1. HÜMA KUŞU

181 17 6
                                    

Multimedya: Heja Hüma SOYKAN

Bu bölüm nazliisudee ve arkadaşlarına ithaf edilmiştir.

Keyifli Okumalar!

Hüzün.

Herkesin, hayatında en az bir kere de olsa tatmış olduğu, bende hâlâ ilk gün ki gibi yerini koruyan o duygu.

Bazılarımızın yaşantısında daha fazla, bazılarımızınsa daha az karşılaştığı ama kimsesin hiçbir zaman yaşamak istemediği o his.

Ruhumu, bir bebeğin boynuna dolanan kordon misali sıkıştıran bu histen; bir zamanlar neredeyse hiçbir zaman kurtulamayacağımı düşünüp durur, daha kötü olmama sebep olurdum.

Etrafımdaki herkes bunun geçeceğini söylerdi eskiden, bu söylediklerine kendileri bile inanmazlardı ama beni; beyaz gördükleri yalanlarıyla kandırmaya çalışırlardı.

Hiçbir zaman kanmadım, hiçbir yalana.

Nedenini bilmediğim ama içimde yeni var olan bir şeyler, acı hissinin de çok yakın bir zaman sonra beni hüzün gibi ablukası altına alacağını, kara delik misali içine çekeceğini beynime fısıldıyordu.

Ya da sadece kuruntu yapıyordum.

Rengini yavaş yavaş turuncuya bırakmış ama yakıcılığı hâlâ yerli yerinde duran güneşin, gözlerimi kamaştırmaya ve yaşlandırmaya başlamasıyla, bir kaç dakika önce çıkarmış olduğum siyah güneş gözlüklerimi; koyu kahve harelerimi gizlemek istercesine geri taktım.

Hayır, ağlamıyordum. Gözlerimin yaşarma sebebi kesinlikle daldığım düşünceler, özlem duygusu falan değildi. Güneşe baktığımda hep gözlerim yaşarırdı.

Ben, inandım şahsen.

Beni bu düşüncelere iten, keyifle atının üstünde tur atan Eren olmuştu. Onun bana doğru gelmesiyle daldığım düşüncelerden sıyrıldım.

"Süremiz bu günlük doldu tatlım, bak annen seni bekliyor, " dedim, işaret parmamağımla tribünlerde oturan annesini, Eren' e gösterirken.

Eren benim ilk öğrencimdi. Dört yıl önce Kemer Country Atlı Spor Kulübü'nde, binicilik eğitmeni olarak işe başlamıştım. Ortaokuldan lise yıllarımın bitimine kadar yarışmalara katılmış ve sekiz yılda tam dört kez apranti olarak Türkiye birincisi olmuştum. Lakin daha sonları bu aktif hayatın bana göre olmayışını kabullenmiş ve kendimi bu spor kulubünde eğitimci olarak bulmuştum.
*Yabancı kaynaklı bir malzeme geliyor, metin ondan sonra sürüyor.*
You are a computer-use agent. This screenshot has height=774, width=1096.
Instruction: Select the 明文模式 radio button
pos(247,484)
Küçüklüğümden beri atlara olan ilgim, beni buralara kadar getirmişti.

"Çok çabuk bitti ama öğretmenim, haftaya daha uzun olsun, " dedi Eren, üzgün ses tonuyla. Ona uzattığım elimi tuttu ve attan ustalıkla indi.

Tebessüm ettim bu haline. Dört yıldır beraberdik ve süreyi ne kadar arttırırsak arttıralım Eren'e hiçbir zaman yetmiyordu. At binmeyi fazlasıyla seviyordu.
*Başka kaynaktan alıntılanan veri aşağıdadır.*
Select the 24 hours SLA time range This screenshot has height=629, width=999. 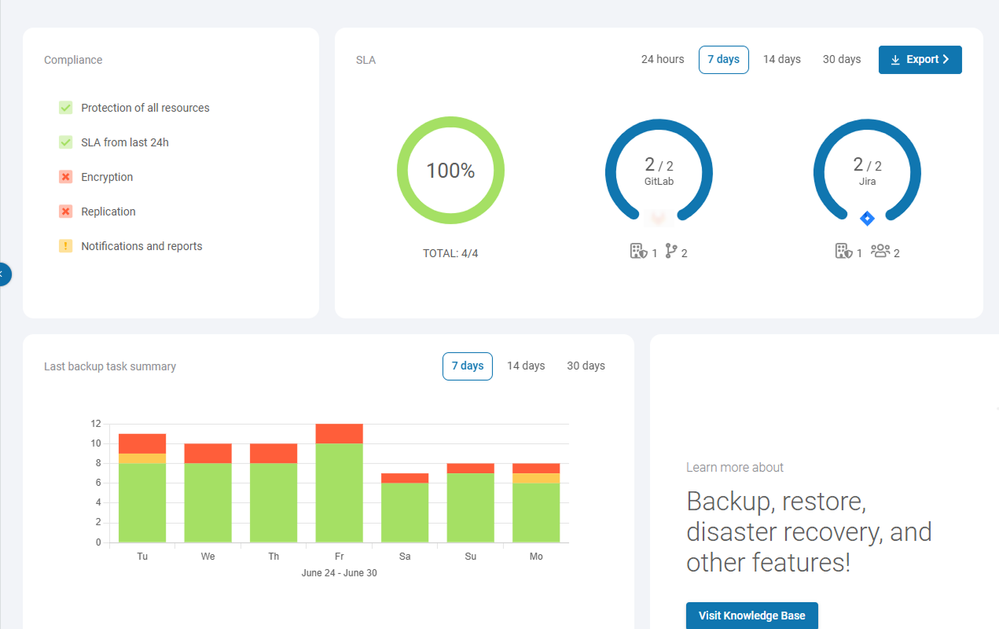pyautogui.click(x=662, y=59)
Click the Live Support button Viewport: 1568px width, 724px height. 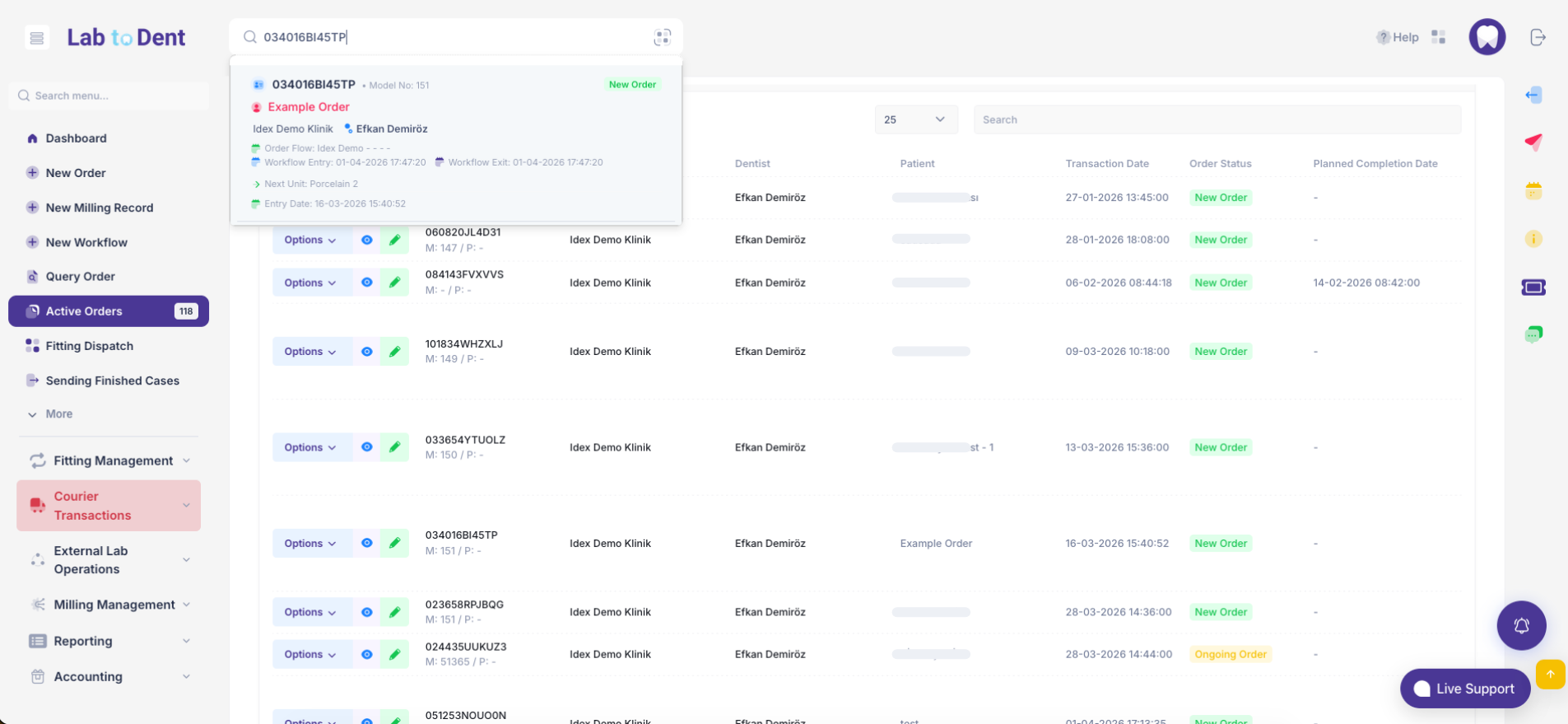(1464, 689)
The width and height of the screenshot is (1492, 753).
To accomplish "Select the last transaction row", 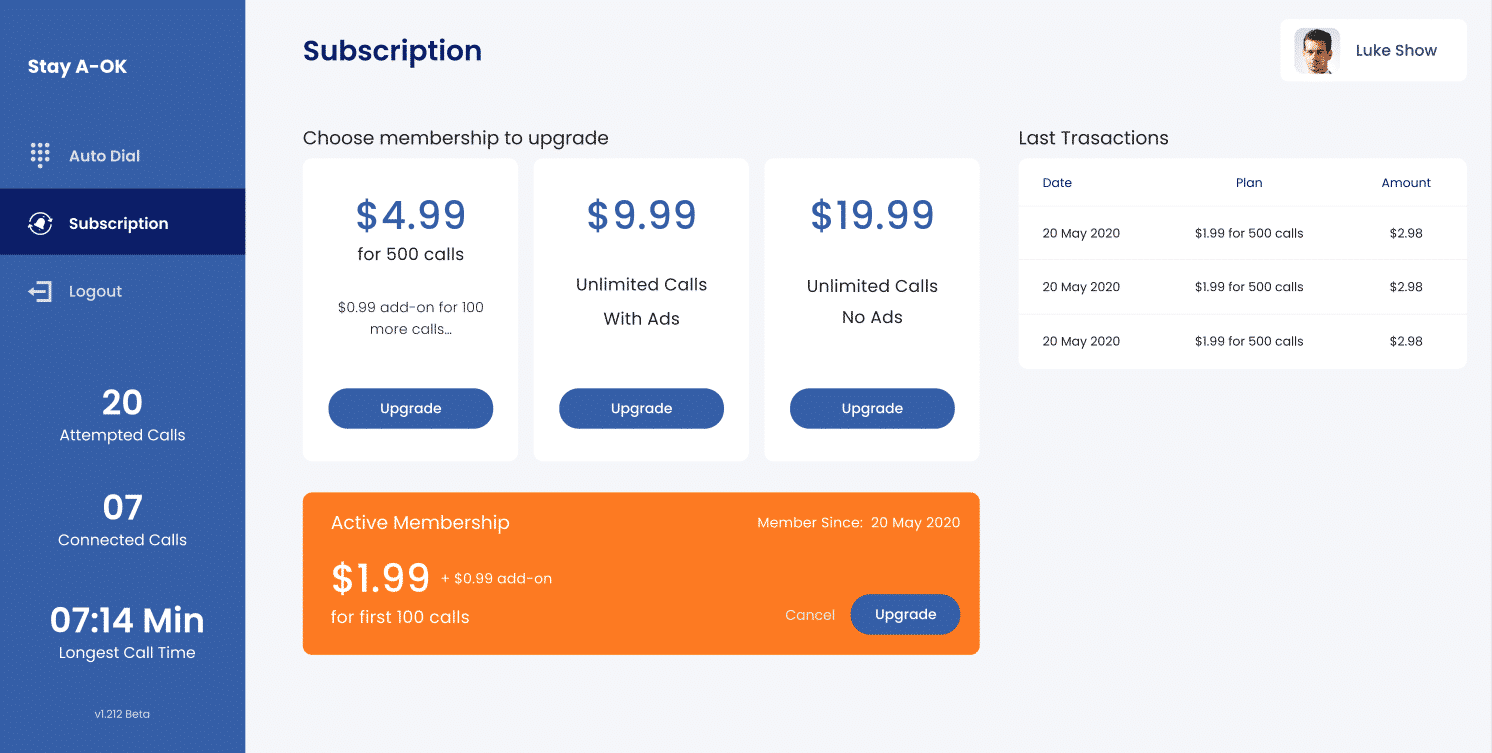I will [1242, 341].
Boylarımızı eşitlemek adına eğildiğim yerde gözlüklerimi saçlarıma doğru çıkararak konuştum, "Biliyorsun Erenciğim, yarın şehir dışına çıkıyorum bir yakınımın düğünü için. Gitmişken de biraz kalacağım. Ama istersen seninle Serkan öğretmenin ilgilenebilir, ne dersin?"
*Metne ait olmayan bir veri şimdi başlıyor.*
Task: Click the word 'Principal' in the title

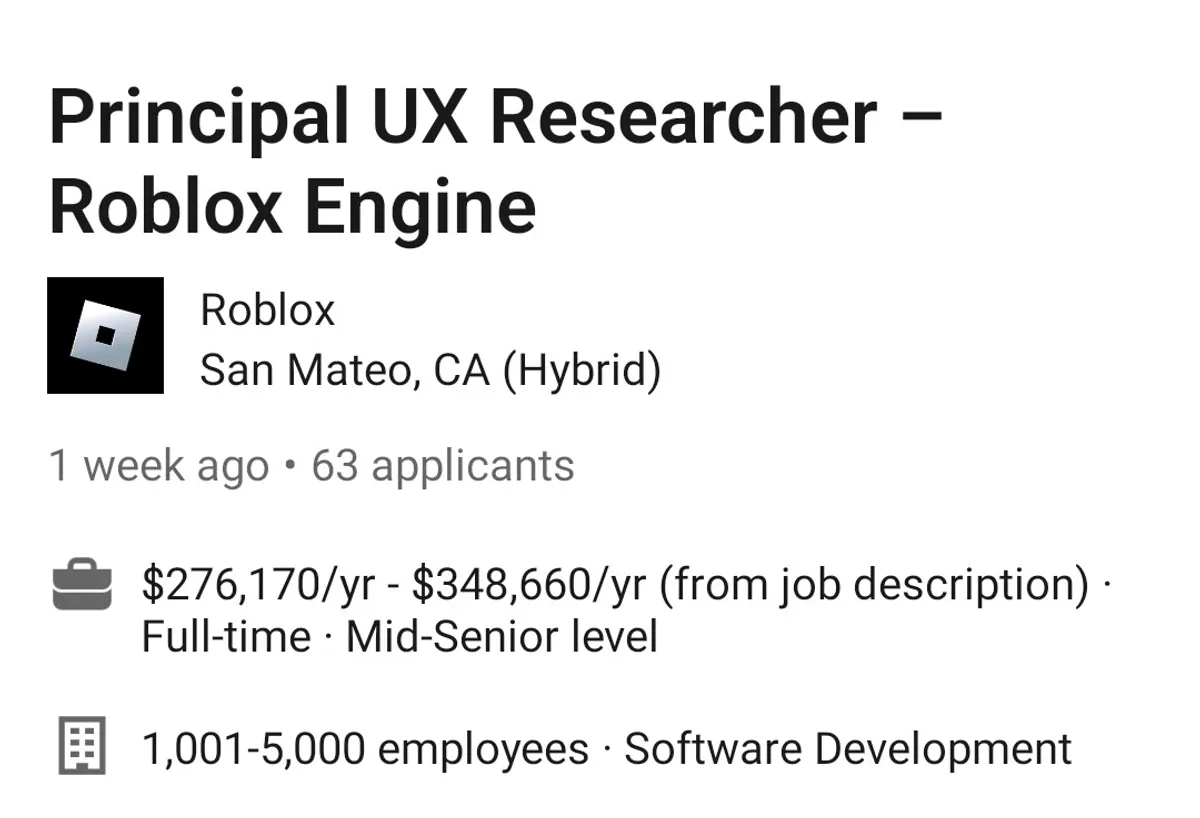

"Ay yok öğretmenim sağolun, ben hiç almayayım, " dedi ve küçük elini hareket ettirerek ona yaklaşmam adına 'gel' işareti yaptı.

Sanki çok gizli bir sır verecekmiş gibi önce etrafı kontrol etti daha sonra da kulağıma eğildi ve ona şokla bakakalmamı sağlayacak şu cümleleri kurdu, "Afedersiniz ama ne gıcık bir adam o. Ayrıca size de sarkıntılık yapıyor. Ben bi kaç kere çaktırmadan cimcikledim onu ama daha güçlü birinin bir şeyler yapması gerekiyor, " Bana destek olmak istercesine küçük ellerini omuzlarıma koydu, "Ama sakın korkmayın öğretmenim. Benim yanımdayken size kimse bir şey yapamaz!"